### WORK REQUIRED
What follows is a set of records. Repeat them word for word.

### DATA FOR THE TASK

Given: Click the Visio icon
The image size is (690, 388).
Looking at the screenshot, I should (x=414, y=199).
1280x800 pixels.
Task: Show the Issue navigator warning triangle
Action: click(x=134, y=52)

### SOLUTION TO THIS PROBLEM
Given: Click the Visio icon
The image size is (690, 388).
Looking at the screenshot, I should (x=414, y=199).
1280x800 pixels.
Task: Show the Issue navigator warning triangle
Action: click(x=134, y=52)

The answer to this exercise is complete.